Human rights means no more than that

(a)  All states have a duty to respect the fundamental rights and freedoms of all persons within their territories.

(b) States have s duty not to permit discrimination by reason of sex, ethnicity, religion or language

(c) States have a duty to promote universal respect for human rights and to cooperate with each other to achieve this objective.

Positive rights are contained the Legal System. It is discoverable from the system with or without moral or ethical consideration.

Positivism has little place for human rights beyond these rights that are enshrined in the legal system. This is consistent with its doctrines of state sovereignty and supremacy of national jurisdiction.

Following important development in the 20th century, as you will see later, some basic civil and political rights became universal constraints of powers of governments.

Such rights acquired recognition, meaning and effect irrespective of space and time.

But note the following observations:

1. Economic rights were only desired.

2. Colonized peoples were hardly heard, and were denied of human rights especially right to freedom.

3 Economic inequalities of states was a non-issue.

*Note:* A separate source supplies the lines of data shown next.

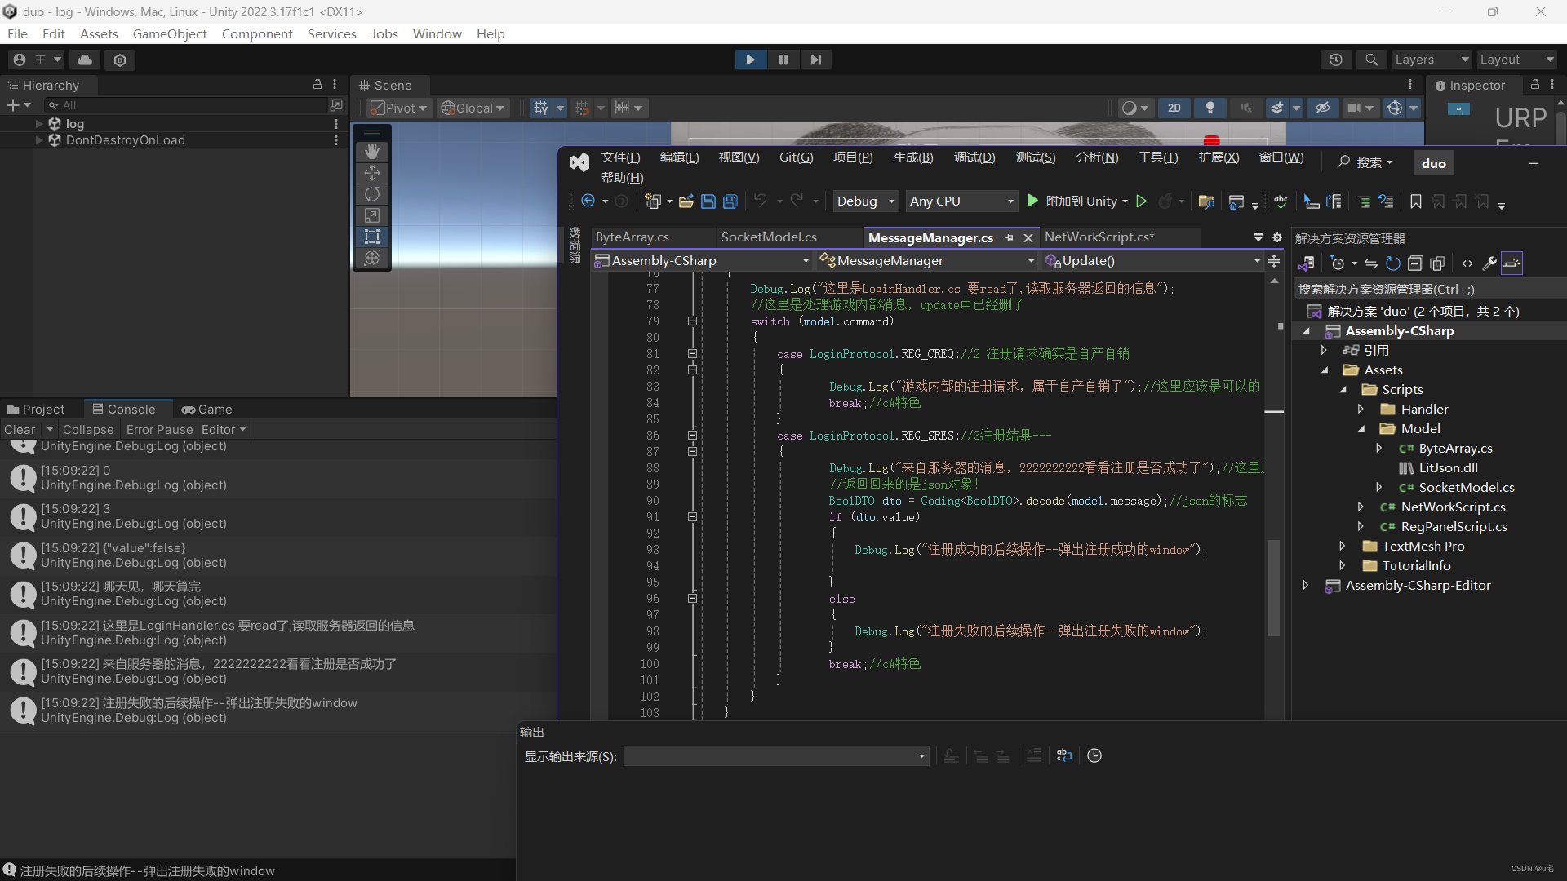Click the Pause button in Unity toolbar
The image size is (1567, 881).
(784, 60)
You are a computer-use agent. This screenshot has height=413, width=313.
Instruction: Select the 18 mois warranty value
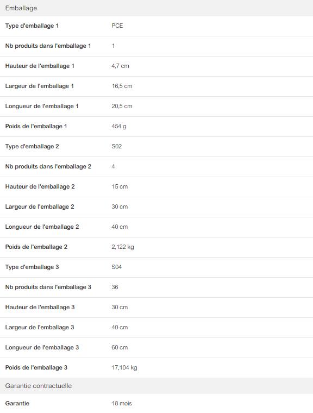tap(122, 403)
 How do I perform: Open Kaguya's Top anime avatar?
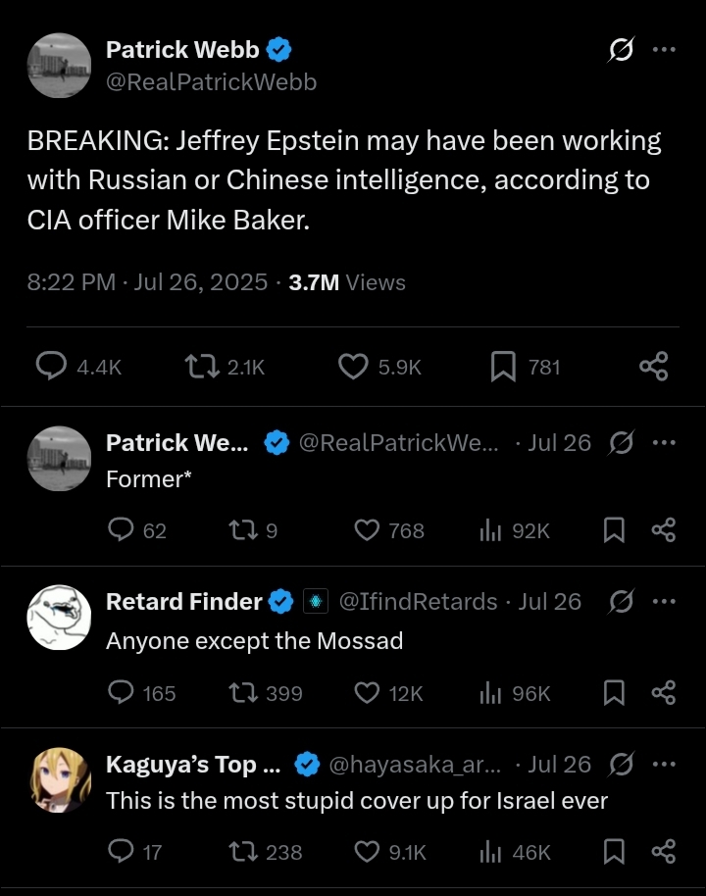coord(59,779)
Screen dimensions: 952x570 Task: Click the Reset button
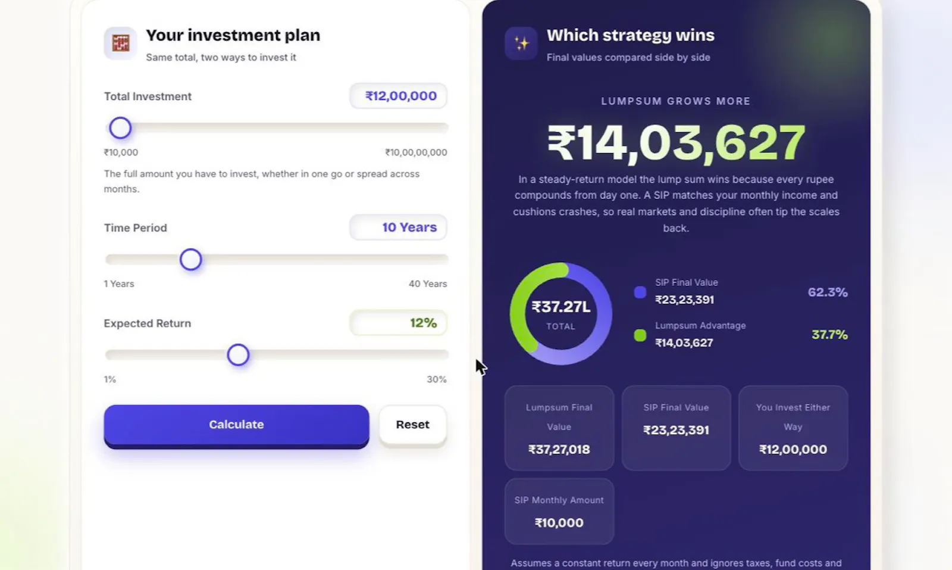(x=413, y=425)
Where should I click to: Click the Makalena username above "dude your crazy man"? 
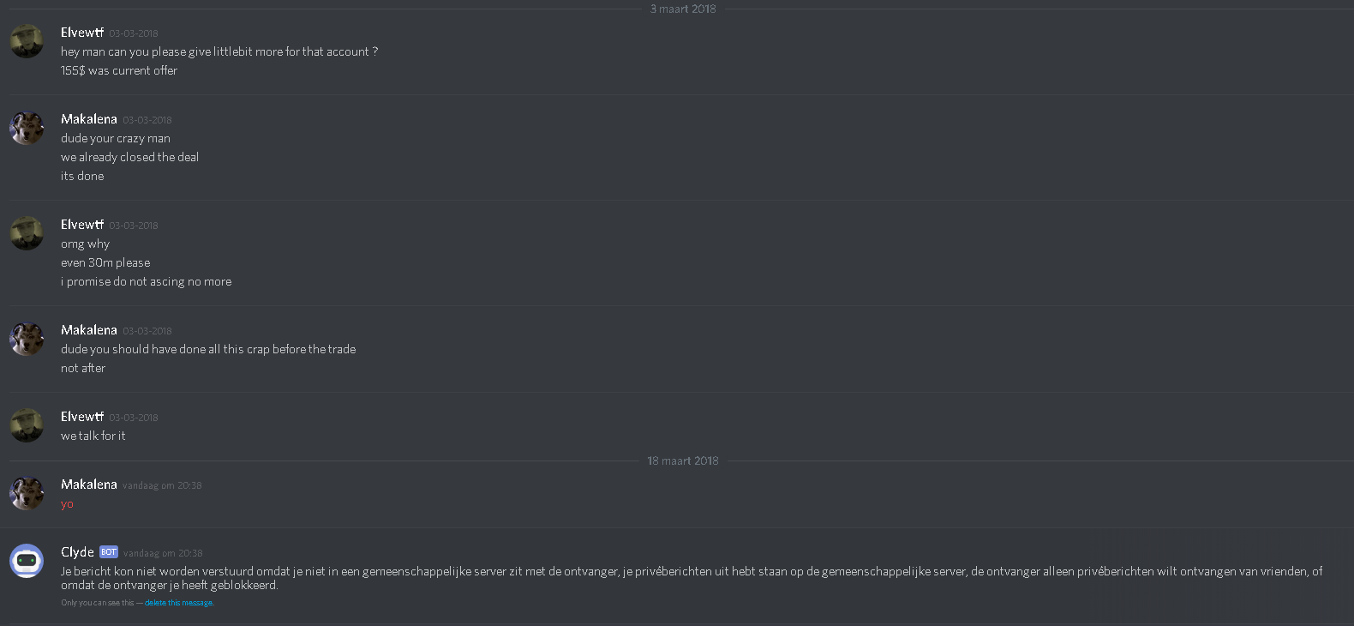(x=89, y=119)
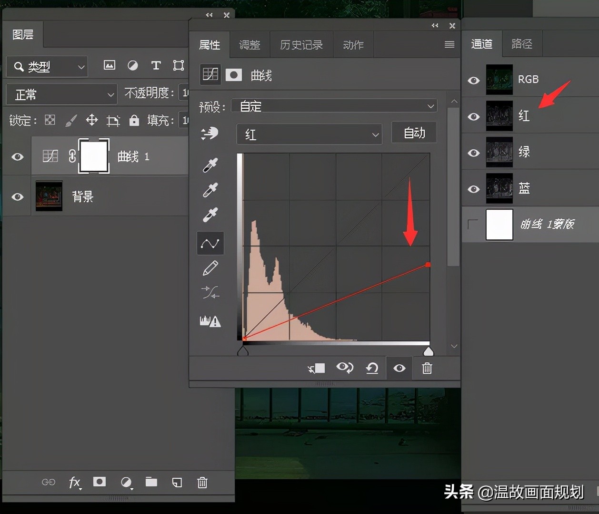This screenshot has height=514, width=599.
Task: Click the histogram clipping warning icon
Action: [210, 321]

Certain issues also arose e.g.

– Whether the concept of human rights differ in different culture.

– Whether human right are granted to all individuals, regardless of culture and by reason only of their membership of human race.

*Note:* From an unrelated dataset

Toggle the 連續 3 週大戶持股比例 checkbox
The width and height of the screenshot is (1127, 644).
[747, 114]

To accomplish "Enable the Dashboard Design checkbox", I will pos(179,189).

Perhaps it is human right, what the international community accepts as human rights.

 

Human Rights: Historical Perspectives

The global concept of Human Rights transcends any known period in history. History itself is full of event and struggle for rights by people all over the world at all times.

The fight for the protection of Human rights still continues, and the main organization in the forefront is the United Nations Organization and lately the African Union.

From Biblical history, we see that the ancient Israelites made efforts, at one time in Egypt, at another time in Babylon, to free themselves from slavery and bondage. Essentially, the concept is an evolution of revolt against authoritarianism, tyranny, slavery, discrimination and all other ways by which rights, which are innate to all human beings have been suppressed.

Amongst the writers on Human Rights, the settled fact is that the human being, without any regard to time and space, is entitled to the exercise of some freedoms. These freedoms are not granted by any authority but they are paradoxically claimed and exercised by every human being as of right.

These include freedoms of worship, speech, association, opinion and of the pursuit of happiness and worthwhile vocations and professions.

The first use of the word with an equivalent meaning of freedom was in the 24th century B.C. in the Lagash province of Sameria. Then the king of Lagash, Urukagina, had to come to the aid of his citizens against the tax collectors and the high Priests. Urukagina had no other option but to chase the tax collectors and high Priests out of town in order to save his crown from protests from his subjects.

 

The Progenitor of Human Rights in Natural Law

This is the jurisprudential aspect of law that was developed by the ancient Roman and Greek Philosophers.

Much of the content of literature on Human Rights, as we have them today, however, is an improvement on Roman Law by the Hellenistic stoic philosophers.

At the time, Roman Law had what they called the Jus Gentium.

These were the laws and rules basically for all mankind.

During the tyrannical period, the question of the “Rights of Man” became a slogan in the struggle against the injustices and indignities committed by some governments. These “rights” were termed “natural rights” and they were claimed to derive from “natural law”, the law that ruled the universe.

The Stoic philosophers declared their unreserved conviction for a natural law which they said ruled over gods and men. Sophist’s heroine, Antigone declared that there were laws higher than the royal laws and the kings’ government.

Through these laws, she contended that she and every human being had certain rights which though could be violated by royal force yet they could never be cancelled or taken away.

The origin of natural law is ascribed to the old and indefensible movement for the progress and maintenance of eternal and immutable justice.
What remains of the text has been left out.